Bitkiler organik bileşikler yapmak için topraktan azot, fosfor bileşiklerini ve diğer iz elementlerle suyu, havadan ise karbondioksit alıp, su ile birlikte, atık madde olarak oksijen üretip atmosfere verirler. Ürettikleri organik maddelere besin deriz. Besinleri sadece bitkiler üretebilir. Kendileri enerjiye gereksinim duyduğunda oksijen kullanarak depoladığı yakıtını yakar. Bu işlemin atık ürünü ise fotosentez yaparken kullandığı karbondioksittir. Bitkilerin ürettiği besinden hayvanlar bitkileri yiyerek yararlanır. Bitki ile beslenmeyen hayvanlar ise bu işi yapmış olanları yer. Hayvanlar da enerji sağlamak için metabolizmalarında, bitki kökenli besinleri oksijen ile birleştirerek atık madde olarak karbondioksit üretir. Hayvanlar asla besin maddesi üretemediklerinden bitkilerin varlığı yaşam için kaçınılmazdır. Bitki ve hayvanlar birçok farklı işlemler için suya gereksinim duyar. Bitkilerin şeker üretiminde atık olarak ürettiği oksijen ile birlikte su da vardır, yapraklarda suyun buharlaşması kökten yukarı yine su ile birlikte topraktaki inorganik maddelerin taşınmasında yararlandıkları yollardan biri. Bitkilerin dolaşım sistemlerinde köklere suyun girişinde osmotik basınç olayını ve kök ile yapraklar arası basınç farkının dolaşım için yüksek ağaçlarda yetersiz kalmasını, bitkilerin nişasta depolarındaki nişastayı şekere parçalayarak kök suyunun yükselmesinde Turgor olayına yardımcı olarak kullanıldığını da eklemek gerek. Hayvanlar da atıklardan kurtulmak için su kullanır, ayrıca vücut sıcaklığını korumak için su buharlaştırır.

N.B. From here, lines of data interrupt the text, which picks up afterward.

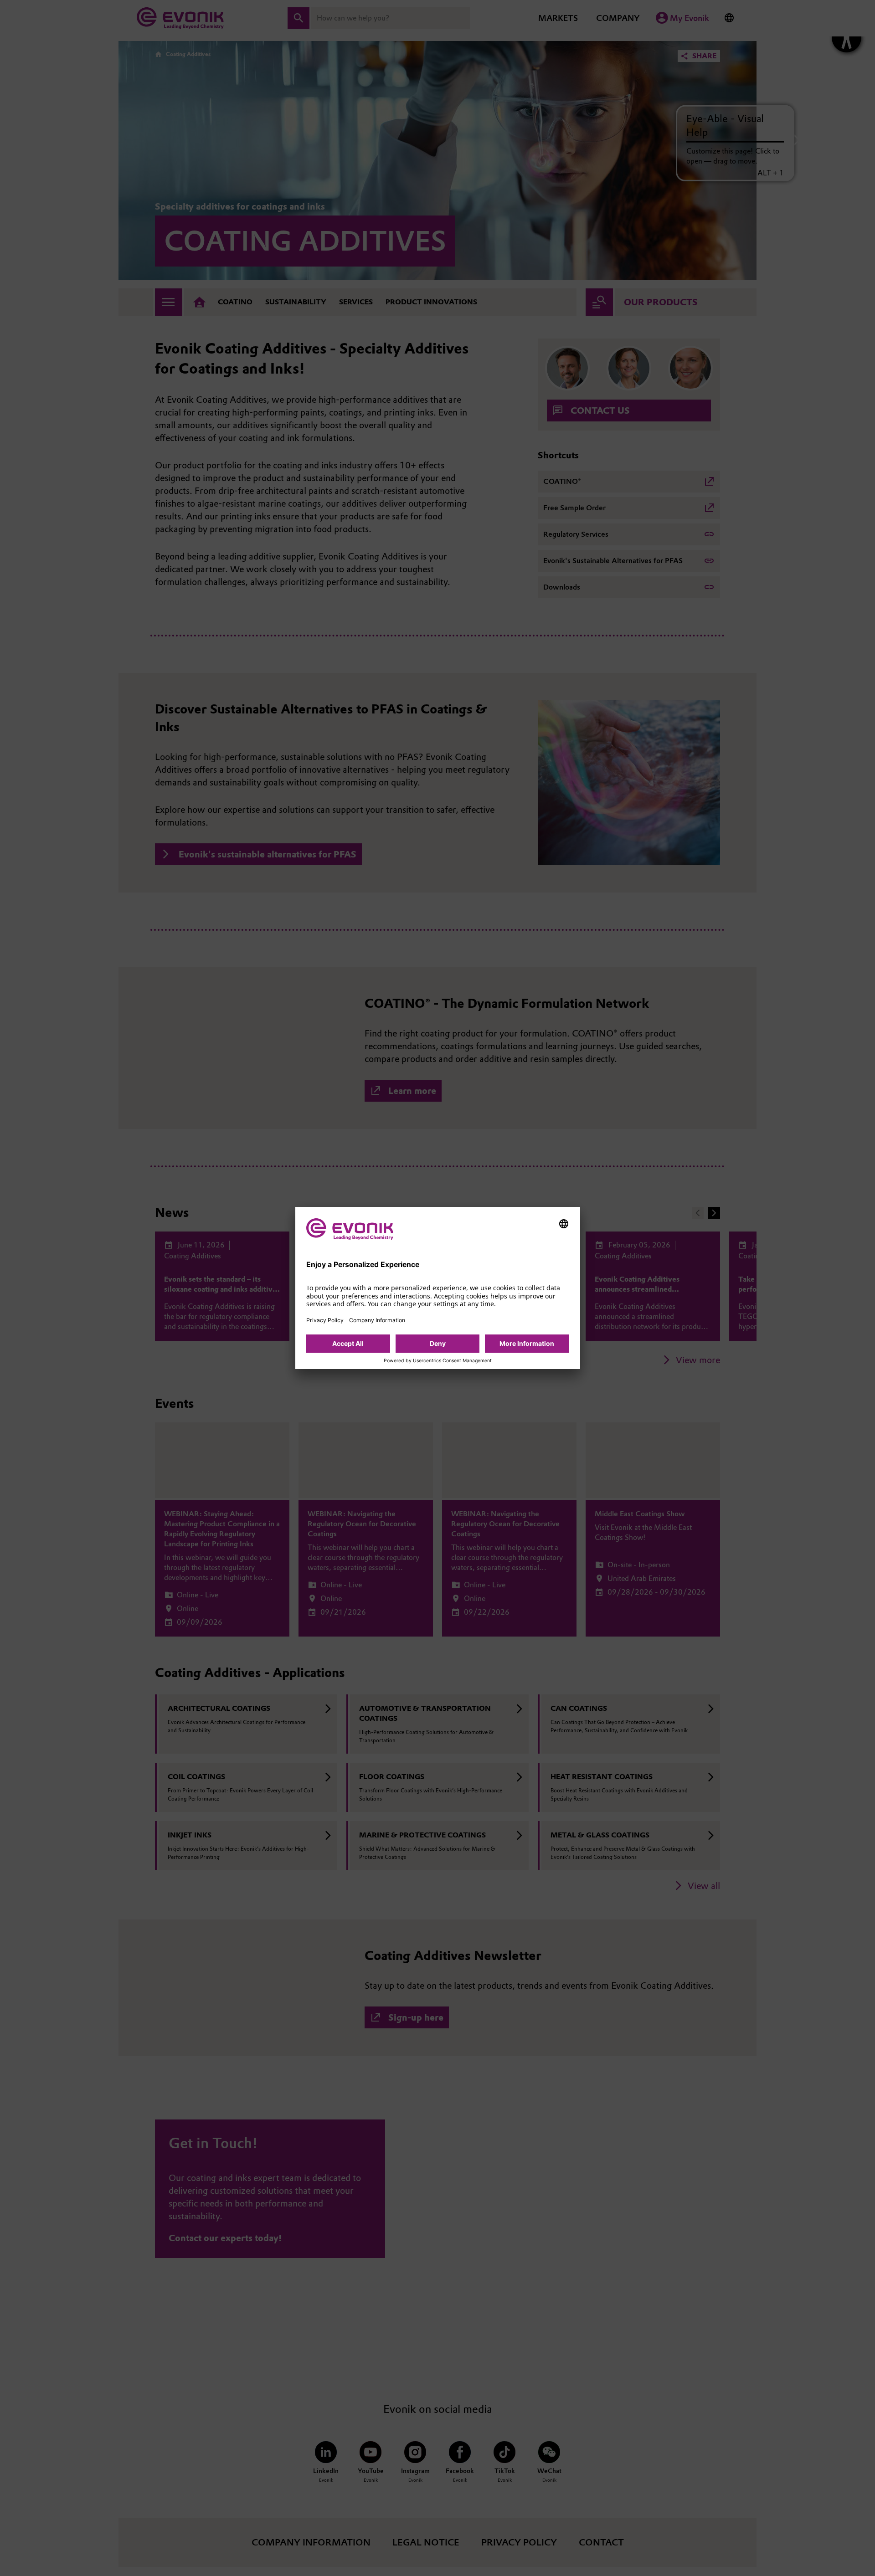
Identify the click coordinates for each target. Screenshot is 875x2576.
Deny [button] (438, 1343)
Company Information (377, 1320)
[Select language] (563, 1223)
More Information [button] (526, 1343)
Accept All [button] (348, 1343)
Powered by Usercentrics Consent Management (438, 1361)
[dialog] (437, 1288)
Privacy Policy (325, 1320)
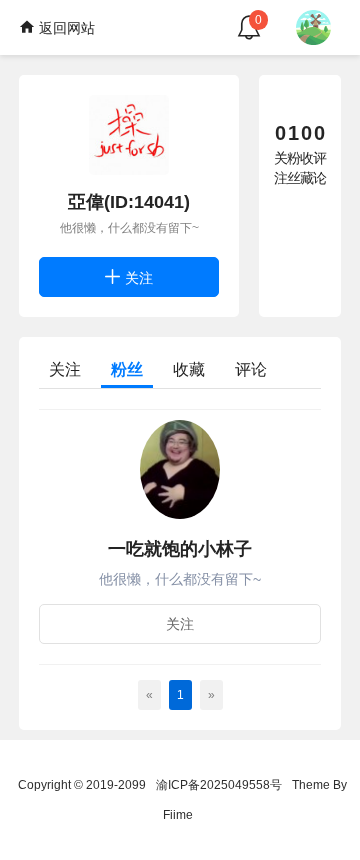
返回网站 (65, 28)
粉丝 (127, 369)
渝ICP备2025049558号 (219, 785)
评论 (251, 369)
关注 (137, 278)
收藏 (189, 369)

Sonuç olarak bitkiler ve hayvanlar aynı maddeleri sürekli çevrimleyen döngüdedir.
Tüm bu dönüşümlere enerji sağlayan ise güneşin ürettiği fotonlardır. Fotonlar üzerine ulaştıkları cismin elektronlarının enerji kazanmasını sağlar. Foton üzerine düştüğü nesnelerden elektron koparıp bunun yayınlanmasına neden olur. Canlı madde olan bitkilerin klorofil moleküllerindeki foton ile etkinleştirilmiş elektronlar kapana kısılmıştır. Bitki hücresinden ayrılmaz, alt hücresel pilleri doldurur. Pillerde toplanan enerji ile ATP nin kemosentez faaliyeti ile büyüme sağlanır. Enerjinin fazlası ile karbondioksit ve suyun, şekere dönüşmesini sağlanır.